** Opening DATA SUPPLIED block **

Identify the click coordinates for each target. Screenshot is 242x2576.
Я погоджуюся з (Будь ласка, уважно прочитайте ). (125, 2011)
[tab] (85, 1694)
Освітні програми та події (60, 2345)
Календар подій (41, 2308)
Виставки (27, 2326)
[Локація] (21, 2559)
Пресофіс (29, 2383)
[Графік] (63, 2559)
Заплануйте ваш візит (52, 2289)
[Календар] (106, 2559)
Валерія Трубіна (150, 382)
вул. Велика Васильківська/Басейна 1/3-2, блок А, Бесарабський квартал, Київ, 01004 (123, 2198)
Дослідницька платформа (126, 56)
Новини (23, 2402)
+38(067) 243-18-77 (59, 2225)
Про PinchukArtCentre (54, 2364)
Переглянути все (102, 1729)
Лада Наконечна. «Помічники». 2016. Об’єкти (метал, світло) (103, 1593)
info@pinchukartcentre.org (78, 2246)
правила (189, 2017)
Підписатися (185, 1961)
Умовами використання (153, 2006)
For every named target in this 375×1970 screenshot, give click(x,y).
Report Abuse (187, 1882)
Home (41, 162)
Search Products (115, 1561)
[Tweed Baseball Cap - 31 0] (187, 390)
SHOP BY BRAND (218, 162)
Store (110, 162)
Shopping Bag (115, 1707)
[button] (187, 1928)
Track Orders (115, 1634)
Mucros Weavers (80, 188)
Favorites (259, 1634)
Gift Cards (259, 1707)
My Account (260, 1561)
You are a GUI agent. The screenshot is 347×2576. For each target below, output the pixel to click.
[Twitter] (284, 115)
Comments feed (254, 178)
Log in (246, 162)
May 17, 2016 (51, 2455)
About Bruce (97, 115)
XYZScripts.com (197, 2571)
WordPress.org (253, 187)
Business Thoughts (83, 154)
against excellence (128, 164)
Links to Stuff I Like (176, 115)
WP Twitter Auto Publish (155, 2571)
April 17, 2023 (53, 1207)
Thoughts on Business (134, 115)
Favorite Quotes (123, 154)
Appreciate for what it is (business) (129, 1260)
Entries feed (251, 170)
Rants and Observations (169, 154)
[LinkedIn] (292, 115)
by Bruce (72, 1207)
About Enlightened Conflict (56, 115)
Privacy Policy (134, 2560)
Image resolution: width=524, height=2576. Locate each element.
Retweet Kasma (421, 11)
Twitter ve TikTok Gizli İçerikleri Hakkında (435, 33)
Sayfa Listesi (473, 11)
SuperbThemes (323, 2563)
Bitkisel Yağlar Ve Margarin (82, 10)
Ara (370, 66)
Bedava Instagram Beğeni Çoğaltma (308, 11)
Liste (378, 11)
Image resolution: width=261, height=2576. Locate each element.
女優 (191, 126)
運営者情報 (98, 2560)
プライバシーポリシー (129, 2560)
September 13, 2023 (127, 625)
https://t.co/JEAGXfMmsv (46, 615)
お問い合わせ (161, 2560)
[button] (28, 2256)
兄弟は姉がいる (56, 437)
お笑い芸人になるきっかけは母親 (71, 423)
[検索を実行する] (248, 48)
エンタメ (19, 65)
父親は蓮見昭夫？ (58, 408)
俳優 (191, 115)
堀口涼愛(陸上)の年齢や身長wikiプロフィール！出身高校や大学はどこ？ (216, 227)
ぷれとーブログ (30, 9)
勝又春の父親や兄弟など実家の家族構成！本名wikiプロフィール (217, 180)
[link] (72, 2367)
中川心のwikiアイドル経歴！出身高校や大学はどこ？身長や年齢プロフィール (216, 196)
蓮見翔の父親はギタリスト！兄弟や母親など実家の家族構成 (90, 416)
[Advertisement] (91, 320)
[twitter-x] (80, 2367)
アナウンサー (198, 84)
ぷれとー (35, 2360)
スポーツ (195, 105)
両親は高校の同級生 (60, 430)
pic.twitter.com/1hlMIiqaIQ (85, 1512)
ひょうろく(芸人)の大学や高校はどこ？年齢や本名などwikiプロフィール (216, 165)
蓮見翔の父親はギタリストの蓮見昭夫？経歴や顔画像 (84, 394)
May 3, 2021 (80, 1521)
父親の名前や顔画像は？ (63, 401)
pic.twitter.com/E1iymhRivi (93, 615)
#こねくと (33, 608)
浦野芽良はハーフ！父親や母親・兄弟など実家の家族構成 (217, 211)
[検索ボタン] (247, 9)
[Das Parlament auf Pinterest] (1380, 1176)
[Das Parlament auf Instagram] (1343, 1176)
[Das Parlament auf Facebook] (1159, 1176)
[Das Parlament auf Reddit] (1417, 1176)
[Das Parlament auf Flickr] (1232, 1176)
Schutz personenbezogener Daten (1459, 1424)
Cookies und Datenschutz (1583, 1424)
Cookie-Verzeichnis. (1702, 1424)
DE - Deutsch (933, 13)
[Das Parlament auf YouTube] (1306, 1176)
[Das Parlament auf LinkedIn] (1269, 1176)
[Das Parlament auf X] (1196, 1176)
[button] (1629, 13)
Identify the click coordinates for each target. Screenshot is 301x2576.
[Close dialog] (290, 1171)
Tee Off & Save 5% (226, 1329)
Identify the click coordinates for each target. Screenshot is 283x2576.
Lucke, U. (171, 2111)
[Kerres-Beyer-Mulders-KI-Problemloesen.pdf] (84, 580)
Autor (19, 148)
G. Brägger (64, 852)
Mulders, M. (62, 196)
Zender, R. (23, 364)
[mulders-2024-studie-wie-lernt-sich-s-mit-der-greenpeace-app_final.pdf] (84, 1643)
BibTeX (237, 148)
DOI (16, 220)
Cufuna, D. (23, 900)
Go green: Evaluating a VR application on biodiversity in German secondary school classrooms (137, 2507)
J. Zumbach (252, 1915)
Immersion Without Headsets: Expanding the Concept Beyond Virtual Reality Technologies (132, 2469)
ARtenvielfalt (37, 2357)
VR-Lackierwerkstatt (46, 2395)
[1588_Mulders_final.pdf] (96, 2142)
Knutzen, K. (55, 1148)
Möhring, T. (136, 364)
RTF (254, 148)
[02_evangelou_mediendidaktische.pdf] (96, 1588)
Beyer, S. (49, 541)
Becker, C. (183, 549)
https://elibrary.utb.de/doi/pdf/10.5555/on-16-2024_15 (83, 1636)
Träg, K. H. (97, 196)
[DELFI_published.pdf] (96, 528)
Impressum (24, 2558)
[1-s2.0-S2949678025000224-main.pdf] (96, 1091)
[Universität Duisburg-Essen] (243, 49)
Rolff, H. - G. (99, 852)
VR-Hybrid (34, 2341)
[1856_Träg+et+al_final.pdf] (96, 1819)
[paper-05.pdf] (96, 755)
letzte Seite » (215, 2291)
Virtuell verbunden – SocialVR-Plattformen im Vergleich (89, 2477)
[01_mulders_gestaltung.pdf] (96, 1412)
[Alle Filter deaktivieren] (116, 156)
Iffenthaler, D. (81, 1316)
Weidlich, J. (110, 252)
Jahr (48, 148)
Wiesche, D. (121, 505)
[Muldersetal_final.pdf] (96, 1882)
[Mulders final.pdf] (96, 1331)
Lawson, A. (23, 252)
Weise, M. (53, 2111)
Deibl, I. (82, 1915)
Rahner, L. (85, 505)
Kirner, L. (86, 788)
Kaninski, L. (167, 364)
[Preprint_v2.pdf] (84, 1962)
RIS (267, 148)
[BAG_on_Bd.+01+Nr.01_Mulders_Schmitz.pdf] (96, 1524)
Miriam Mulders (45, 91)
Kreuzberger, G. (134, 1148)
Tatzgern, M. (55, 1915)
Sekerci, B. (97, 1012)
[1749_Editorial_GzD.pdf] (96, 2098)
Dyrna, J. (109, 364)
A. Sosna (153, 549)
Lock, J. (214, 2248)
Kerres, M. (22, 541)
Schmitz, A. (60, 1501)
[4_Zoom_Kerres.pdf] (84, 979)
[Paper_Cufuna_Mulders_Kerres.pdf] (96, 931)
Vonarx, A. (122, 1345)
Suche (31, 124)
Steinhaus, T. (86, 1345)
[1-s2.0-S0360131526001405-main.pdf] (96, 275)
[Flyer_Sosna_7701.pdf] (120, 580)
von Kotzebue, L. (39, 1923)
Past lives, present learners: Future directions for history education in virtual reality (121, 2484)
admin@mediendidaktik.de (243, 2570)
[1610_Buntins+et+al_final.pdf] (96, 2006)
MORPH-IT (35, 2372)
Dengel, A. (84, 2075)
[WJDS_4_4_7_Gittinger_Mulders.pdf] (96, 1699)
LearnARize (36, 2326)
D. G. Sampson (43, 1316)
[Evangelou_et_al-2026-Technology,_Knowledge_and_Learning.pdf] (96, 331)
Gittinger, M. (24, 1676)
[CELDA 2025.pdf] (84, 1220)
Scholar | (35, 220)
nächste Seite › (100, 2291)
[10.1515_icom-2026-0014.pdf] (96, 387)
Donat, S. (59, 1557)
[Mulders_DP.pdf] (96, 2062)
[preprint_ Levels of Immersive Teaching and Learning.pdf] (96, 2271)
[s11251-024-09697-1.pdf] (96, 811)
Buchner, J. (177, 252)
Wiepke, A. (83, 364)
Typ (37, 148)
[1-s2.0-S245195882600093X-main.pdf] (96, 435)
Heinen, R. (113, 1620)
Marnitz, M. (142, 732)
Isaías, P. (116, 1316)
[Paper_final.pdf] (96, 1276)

** Closing DATA SUPPLIED block **

Which lines of the records above contain the word "main"? Show each of them.

[1-s2.0-S2949678025000224-main.pdf] (96, 1091)
[1-s2.0-S0360131526001405-main.pdf] (96, 275)
[1-s2.0-S245195882600093X-main.pdf] (96, 435)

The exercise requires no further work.